Not only easy on the ear, but friendly and unthreatening. Yet even pronunciation discriminates against the West. When somebody mentions Newcastle on the radio, they very often use the local pronunciation: with emphasis on the “cas” and a short “a”.

A survey of accents in 2019 named Essex as the country’s most alluring

The BBC can’t get enough of the Glastonbury Festival, but presenters almost always pronounce Glastonbury with that short “a”. In the local pronunciation, the “a” sound can go on for weeks, and it’s the same with Baaaaath.

It’s not just the BBC: there is a wider problem of accent discrimination. A survey of accents in 2019 named Essex as the country’s most alluring. Of the seven least popular accents, four were from the West country.

Birmingham was voted the least attractive accent, which was a surprise because Brummies always sound rather friendly. It’s the same for Geordies. A Glasgow accent suggests a certain robustness of personality, while ever since the days of Minder and The Sweeney a London accent sounds as if the owner is helping police with their inquiries.
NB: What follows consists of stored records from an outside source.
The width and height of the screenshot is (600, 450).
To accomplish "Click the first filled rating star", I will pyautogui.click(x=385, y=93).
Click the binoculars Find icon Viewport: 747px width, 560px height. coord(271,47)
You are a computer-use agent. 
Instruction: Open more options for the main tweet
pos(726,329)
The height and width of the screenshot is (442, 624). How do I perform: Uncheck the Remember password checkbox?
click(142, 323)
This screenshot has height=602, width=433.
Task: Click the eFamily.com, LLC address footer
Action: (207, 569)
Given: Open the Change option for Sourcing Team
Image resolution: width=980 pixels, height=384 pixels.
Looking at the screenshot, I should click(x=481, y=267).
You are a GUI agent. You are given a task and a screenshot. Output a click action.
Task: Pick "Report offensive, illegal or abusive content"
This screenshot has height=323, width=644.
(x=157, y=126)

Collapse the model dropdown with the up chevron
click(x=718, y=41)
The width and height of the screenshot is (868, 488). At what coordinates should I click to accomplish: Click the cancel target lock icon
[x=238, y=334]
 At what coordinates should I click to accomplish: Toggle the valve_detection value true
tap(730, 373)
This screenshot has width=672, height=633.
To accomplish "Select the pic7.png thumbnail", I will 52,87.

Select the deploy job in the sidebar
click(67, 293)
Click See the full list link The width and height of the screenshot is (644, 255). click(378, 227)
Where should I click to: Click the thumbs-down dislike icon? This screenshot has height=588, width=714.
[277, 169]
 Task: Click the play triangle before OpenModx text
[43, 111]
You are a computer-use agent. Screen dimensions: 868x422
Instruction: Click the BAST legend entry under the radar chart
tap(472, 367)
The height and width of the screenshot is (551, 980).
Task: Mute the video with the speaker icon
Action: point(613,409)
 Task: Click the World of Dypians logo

And the West country accent? It has traditionally suggested somebody slow, dim-witted, and very keen on tractors.  Which is a bit tough on the sci-fi writer Arthur C Clarke, from Minehead in Somerset, the space scientist Colin Pilinger, who was born just outside Bristol, not forgetting the Wiltshire archaeologist Phil Harding. Or indeed the Times Radio broadcaster Matt Chorley, who is originally from Taunton and is one of the few West Country voices to be heard on the air who isn’t a comedian or a member of The Wurzels.

Prowse’s accent was so agricultural that he was nicknamed Darth Farmer by his co-star Carrie Fisher

Perhaps the most famous victim of accent discrimination was the actor Dave Prowse, who played Darth Vader in Star Wars with a Bristol accent until it was dubbed by the more threatening tones of James Earl Jones. Prowse’s accent was so agricultural that he was nicknamed Darth Farmer by his co-star Carrie Fisher.

It’s no surprise that he once warned fellow Bristolians to disguise their accents when going to a Star Wars audition: “You can’t go: ooo-aaar, m’dear, here’s my lightsabre.”

At least the West country gets a better deal than East Anglia. For a high-profile Suffolk or Norfolk accent you have to go right back to Allan Smethurst, The Singing Postman, and his 1964 hit single Hev Yew Gotta Loight Boy.

So, once the BBC has finished buttering up the North, how about promoting the West? They could start with Match of The Day, which would certainly be a lot more entertaining if it was presented by the former Bristol Rovers manager and local boy Ian Holloway.


Roland Whit was born and went to school in Somerset, but now lives in Wiltshire.